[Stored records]
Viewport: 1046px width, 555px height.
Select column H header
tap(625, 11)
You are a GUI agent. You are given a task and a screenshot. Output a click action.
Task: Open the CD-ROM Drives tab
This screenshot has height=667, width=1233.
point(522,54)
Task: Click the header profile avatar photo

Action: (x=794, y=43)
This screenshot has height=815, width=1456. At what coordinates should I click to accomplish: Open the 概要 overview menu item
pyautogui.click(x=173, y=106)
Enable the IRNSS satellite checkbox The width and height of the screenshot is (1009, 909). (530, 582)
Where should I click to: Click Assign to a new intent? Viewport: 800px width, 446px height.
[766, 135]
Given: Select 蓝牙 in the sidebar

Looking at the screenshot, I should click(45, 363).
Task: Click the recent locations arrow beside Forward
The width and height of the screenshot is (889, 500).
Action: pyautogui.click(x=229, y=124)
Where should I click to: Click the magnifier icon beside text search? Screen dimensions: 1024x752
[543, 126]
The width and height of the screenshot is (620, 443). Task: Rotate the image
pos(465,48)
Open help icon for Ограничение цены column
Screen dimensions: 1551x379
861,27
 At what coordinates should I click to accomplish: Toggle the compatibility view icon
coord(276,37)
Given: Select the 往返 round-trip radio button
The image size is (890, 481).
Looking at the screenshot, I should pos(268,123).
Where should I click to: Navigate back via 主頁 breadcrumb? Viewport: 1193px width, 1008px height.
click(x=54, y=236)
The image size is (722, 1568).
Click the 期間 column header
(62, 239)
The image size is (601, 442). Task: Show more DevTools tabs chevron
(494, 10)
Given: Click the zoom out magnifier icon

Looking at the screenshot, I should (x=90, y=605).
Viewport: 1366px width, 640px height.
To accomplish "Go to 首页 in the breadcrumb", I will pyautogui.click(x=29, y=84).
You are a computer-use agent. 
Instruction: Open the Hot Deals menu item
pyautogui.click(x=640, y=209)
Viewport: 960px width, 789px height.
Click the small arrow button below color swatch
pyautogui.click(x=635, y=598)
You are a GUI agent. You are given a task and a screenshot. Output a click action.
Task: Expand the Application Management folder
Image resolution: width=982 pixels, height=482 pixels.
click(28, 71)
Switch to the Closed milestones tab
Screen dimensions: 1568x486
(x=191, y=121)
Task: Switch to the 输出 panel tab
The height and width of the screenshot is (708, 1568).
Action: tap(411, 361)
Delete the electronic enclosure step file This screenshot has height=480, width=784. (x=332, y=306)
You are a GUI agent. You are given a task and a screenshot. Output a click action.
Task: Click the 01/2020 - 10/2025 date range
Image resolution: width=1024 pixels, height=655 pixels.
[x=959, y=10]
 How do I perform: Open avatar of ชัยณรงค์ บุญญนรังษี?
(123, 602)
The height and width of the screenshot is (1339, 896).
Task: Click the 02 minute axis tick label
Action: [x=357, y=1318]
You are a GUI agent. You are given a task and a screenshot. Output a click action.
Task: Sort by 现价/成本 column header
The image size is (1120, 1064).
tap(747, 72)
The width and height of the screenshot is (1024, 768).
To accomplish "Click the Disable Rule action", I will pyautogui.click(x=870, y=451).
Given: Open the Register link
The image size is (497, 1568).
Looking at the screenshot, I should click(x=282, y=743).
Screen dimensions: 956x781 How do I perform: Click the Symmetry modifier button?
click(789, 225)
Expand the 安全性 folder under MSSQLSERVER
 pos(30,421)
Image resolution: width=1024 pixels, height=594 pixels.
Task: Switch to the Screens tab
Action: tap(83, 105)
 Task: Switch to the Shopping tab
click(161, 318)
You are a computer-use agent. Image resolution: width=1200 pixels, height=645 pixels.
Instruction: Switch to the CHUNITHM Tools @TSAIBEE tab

• What you need to do
In the data above, find each line that uses the string "will". Copy it.

• Result below
To accomplish "Go to 首页 in the breadcrumb", I will pyautogui.click(x=29, y=84).
To accomplish "Click the Disable Rule action", I will pyautogui.click(x=870, y=451).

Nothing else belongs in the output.